Orientação
Responda com base no trecho sobre as Cirandas da Vida:
(a) Em quais grupos geracionais se organizaram os atores sociais locais?
(b) Que rede surgiu do trabalho com a expressividade da arte?
(c) Quantas feiras as Cirandas realizaram em 2008 junto aos Centros de Saúde da Família?

As situações-limite, segundo Paulo Freire (Freire, 2000) são aqui entendidas como aquelas que exigem transformação no contexto local, por dificultarem a concretização dos sonhos, desejos e necessidades coletivas das populações. As Cirandas da Vida propõem que o poder analítico dos grupos e movimentos populares possa dialogar sobre ações compartilhadas, onde o princípio de comunidade intervém junto às esferas institucionais em um processo que inclui discussão, reflexão critica e possibilidade de diálogo efetivo. Esse processo envolveu o conjunto de atores sociais locais organizados em grupos geracionais, (crianças, jovens e adultos-idosos) que, ao problematizarem a questão, têm refletido sobre as causas e as determinações evidenciadas no percurso reflexivo.

Diante desse contexto, as Cirandas da Vida contribuem com um olhar que concebe o indivíduo inserido na família e na comunidade o que pressupõe a efetivação da interdisciplinaridade e da intersetorialidade na construção das ações. A percepção da potência social dos grupos, movimentos e organizações populares permitiu que o percurso das cirandas fosse rompendo a inércia e o conformismo frente às difíceis realidades vividas. Trabalhando com a expressividade da arte, surgiu a rede de arte cultura e saúde, onde artistas das comunidades em situação de maior vulnerabilidade social na cidade passaram a ocupar espaços públicos, problematizar e construir atos limite para questões cruciais para a saúde como a violência, a dificuldade de acesso às políticas, entre outras, colocando em cena a juventude, em geral ausente ou pouco presente, nos espaços de gestão e controle social na saúde. Assim, as cirandas vêm fazendo conexões com a Coordenadoria de Juventude e as outras políticas, contribuindo com arranjos metodológicos que fortaleçam o protagonismo juvenil.  As experiências de socioeconomia solidária têm trazido para o campo da saúde, a dimensão da solidariedade e a perspectiva de visibilização das estratégias populares na perspectiva de uma melhor qualidade de vida. Na experiência das Cirandas isto tem se materializado através da realização de feiras de saúde economia solidária, que agregam valor econômico solidário para empreendedores comunitários e articulação entre os centros de saúde da família, os grupos e movimentos. As Cirandas realizaram em 2008 11 feiras junto aos Centros de Saúde da Família, articularam a rede de arte, cultura e saúde, fortaleceram as práticas populares de cuidado como estratégia de caminhar rumo á gestão participativa pela inclusão de novos atores sociais e, promoveram o encontro entre os saberes: acadêmico e popular.

Registros fornecidos
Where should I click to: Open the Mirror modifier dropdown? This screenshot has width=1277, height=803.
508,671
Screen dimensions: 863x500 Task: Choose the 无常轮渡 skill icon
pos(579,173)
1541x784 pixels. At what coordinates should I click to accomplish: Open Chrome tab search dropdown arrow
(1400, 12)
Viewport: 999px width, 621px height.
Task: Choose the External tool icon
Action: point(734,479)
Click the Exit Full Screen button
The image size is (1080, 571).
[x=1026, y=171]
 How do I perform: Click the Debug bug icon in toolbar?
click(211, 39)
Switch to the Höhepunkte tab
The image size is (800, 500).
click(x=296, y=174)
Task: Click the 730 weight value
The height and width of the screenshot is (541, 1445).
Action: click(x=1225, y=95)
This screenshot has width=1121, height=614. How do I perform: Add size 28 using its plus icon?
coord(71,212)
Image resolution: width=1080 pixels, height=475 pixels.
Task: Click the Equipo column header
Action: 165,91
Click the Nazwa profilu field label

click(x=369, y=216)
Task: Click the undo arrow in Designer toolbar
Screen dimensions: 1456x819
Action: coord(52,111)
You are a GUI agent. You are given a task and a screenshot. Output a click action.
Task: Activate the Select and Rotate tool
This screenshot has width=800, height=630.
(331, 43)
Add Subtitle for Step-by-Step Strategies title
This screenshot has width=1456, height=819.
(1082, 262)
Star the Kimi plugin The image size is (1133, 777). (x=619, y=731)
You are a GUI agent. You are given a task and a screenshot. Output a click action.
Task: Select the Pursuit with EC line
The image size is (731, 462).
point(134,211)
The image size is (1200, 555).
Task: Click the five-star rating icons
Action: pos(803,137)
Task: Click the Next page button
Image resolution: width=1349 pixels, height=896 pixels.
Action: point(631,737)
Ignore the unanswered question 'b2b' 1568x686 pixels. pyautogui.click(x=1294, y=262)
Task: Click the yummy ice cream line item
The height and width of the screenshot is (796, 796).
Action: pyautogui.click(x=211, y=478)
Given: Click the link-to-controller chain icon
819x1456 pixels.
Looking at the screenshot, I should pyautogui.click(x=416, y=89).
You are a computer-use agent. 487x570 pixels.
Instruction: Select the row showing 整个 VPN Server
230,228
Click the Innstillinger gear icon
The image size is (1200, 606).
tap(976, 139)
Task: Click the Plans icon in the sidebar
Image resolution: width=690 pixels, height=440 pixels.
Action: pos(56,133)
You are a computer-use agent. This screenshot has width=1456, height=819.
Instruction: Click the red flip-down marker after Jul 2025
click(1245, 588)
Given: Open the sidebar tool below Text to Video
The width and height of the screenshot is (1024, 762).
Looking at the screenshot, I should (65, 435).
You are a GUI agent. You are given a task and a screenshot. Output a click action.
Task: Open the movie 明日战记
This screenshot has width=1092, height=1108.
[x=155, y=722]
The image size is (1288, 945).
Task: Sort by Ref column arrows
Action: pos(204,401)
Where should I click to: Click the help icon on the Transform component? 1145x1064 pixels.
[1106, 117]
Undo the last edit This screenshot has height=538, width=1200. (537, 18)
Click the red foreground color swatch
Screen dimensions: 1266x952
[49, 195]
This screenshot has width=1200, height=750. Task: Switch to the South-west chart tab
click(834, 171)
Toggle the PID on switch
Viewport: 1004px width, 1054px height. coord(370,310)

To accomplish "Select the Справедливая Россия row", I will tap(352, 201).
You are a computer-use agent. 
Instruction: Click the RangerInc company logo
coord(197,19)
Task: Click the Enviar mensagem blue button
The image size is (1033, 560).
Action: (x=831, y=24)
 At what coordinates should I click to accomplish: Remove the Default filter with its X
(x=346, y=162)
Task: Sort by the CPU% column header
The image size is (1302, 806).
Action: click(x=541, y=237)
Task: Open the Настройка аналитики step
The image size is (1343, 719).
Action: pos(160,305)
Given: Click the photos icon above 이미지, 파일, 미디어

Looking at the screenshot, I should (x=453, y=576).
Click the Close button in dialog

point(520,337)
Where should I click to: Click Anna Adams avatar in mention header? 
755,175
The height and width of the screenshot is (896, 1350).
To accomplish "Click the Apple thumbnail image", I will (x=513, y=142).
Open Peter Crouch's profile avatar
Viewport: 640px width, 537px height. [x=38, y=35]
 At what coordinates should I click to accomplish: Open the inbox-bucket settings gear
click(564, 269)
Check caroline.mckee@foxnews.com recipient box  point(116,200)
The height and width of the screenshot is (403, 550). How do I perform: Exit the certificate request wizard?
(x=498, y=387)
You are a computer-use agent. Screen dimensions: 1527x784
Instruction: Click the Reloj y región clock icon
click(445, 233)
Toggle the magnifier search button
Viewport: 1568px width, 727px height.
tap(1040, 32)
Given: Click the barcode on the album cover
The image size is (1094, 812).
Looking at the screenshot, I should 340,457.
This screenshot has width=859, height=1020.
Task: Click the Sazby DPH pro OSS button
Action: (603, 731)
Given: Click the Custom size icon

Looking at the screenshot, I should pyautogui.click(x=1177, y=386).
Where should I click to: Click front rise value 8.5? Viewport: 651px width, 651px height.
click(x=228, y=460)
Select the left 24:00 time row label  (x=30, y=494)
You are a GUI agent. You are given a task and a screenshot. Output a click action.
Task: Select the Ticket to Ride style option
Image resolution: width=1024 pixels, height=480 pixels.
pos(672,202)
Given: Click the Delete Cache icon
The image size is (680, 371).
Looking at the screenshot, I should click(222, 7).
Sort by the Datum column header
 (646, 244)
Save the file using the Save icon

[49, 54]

Resposta escrita
(a) Crianças, jovens e adultos-idosos.
(b) A rede de arte, cultura e saúde.
(c) 11 feiras.